Ему было невыносимо слушать эти душераздирающие стенания. Он стащил императора вниз, усадил его в коляску. Но возницы нигде не было. Убежал славить нового императора, наверное. Математик сам вскочил на козлы и дернул вожжи. Мулы, почувствовав чужую руку, сначала пытались сохранить верность хозяину, но после третьего понукания покорились Биону.

Часом позже из города выехали три всадника и помчались не в гавань, а по дороге в Византии. Это был принцепс Константин с двумя самыми преданными центурионами. Константин привез императору важные сведения о заговоре Галерия и Максимиана. Но не успели они въехать в город, как услыхали шумное чествование нового императора. Кто-то из одурманенной толпы, узнав принцепса, заорал: «Смерть христианам!» Они повернули обратно и погнали, не щадя коней.

Поскольку и в столицу они мчались во весь опор, кони скоро выдохлись. На ближайшей почтовой станции Константин потребовал коней, предназначенных для курьеров, и начальник станции, еще не осведомленный о перевороте, с готовностью предоставил их в распоряжение члена императорской фамилии. На следующей станции они тоже сменили коней. Но пока выводили свежих, спутники Константина подрезали сухожилия усталых. Они не сомневались, что за Константином начнется, если только уже не началась погоня, и применили этот древний испытанный способ задержки.
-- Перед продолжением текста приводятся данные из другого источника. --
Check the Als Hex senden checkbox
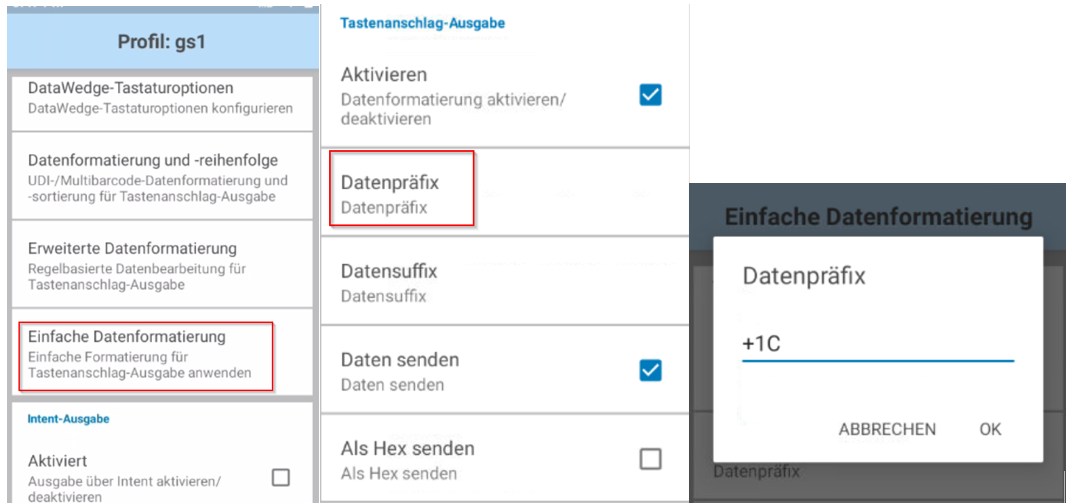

Ночь они провели уже в Византии, на государственном постоялом дворе. Смертельно усталый, изнуренный пережитыми волнениями, принцепс скоро заснул и увидел очень странный сон. Ему явилась Тиха, слепая богиня судьбы, с крылышками за плечами и скипетром в руке.

– Отселе ты будешь править миром! – звонким голосом провещала она.

Приблизившись к богине, он пал перед ней на колени.

– Ты обещаешь мне это сейчас, когда к власти пришел Галерий?..– с укоризной промолвил он. – О, богиня, ты не только слепа, но и глуха!

– Выше голову, маловерный! – воскликнула Тиха.

Он поднял голову и увидел, что та, которая обещала ему господство над миром, совершенно преобразилась: крылья уже выросли почти до самой земли, на голове появился звездный венец, а на конце скипетра засверкал золотой крест.